Peterson said that he and his wife are able to look after him on nights and weekends, but caretakers are needed for the rest of the time. He said the reimbursement rate for the in-home caretakers of their son are under $15 an hour.
"There needs to somehow be, on that side of the in-home health care budget, something improved, because the wage reimbursement is below what we pay basically to take care of livestock," he said. "We feel like by keeping him in our home, we're giving him a better life experience, and I think we're saving the system money, when he's under our roof."
Linda Larson, president of the Dakota County Farmers Union, spoke after Peterson about her daughter who has "cognitive and physical disabilities," who lives in a group home.
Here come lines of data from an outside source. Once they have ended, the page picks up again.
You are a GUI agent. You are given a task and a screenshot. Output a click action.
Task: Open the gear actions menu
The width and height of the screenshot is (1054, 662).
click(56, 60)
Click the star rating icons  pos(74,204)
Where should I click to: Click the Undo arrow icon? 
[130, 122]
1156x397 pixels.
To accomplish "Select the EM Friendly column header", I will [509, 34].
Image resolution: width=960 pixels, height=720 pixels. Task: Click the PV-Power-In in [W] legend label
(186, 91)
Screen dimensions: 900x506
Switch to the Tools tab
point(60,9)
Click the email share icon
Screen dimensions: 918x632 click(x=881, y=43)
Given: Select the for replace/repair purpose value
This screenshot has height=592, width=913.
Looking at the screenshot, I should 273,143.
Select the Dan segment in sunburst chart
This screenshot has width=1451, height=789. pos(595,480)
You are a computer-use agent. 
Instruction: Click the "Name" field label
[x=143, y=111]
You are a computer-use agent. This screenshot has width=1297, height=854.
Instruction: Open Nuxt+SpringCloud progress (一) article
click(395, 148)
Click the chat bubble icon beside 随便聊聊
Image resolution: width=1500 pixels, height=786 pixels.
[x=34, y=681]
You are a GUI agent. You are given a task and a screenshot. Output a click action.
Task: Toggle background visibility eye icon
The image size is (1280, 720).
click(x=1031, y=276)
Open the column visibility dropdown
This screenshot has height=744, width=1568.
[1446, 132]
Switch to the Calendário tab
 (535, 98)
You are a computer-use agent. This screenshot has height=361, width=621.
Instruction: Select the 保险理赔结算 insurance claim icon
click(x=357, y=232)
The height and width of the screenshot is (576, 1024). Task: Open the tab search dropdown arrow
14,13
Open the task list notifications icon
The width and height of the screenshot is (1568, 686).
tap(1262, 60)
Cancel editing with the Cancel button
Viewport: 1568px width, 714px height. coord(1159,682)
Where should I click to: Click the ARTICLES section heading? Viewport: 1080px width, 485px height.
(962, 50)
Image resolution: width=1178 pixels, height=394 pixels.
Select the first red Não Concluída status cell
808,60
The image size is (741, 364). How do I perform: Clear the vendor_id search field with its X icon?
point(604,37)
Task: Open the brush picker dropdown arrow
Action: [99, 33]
Larson said because of the low unemployment rate, her daughter was able to get a job at Walmart.
"She makes more dollars per hour than the care attendants who work to take care of her, and I won't even try to describe how hard those people work," she said. "There really is a disparity in the wage of those people working in group home and long-term care facilities, and so we really hope that you will advocate for us on that."
Grain indemnity fund
Several farmers spoke of the importance to the grain indemnity fund legislation, which cleared the agriculture committees in both chambers.
The legislation, HF2718, operated by the Department of Agriculture would provide sellers between half and all money owed when a grain buyer fails. It's a move that brought praise from groups like the Minnesota Farmers Union, which put on the listening session in Faribault.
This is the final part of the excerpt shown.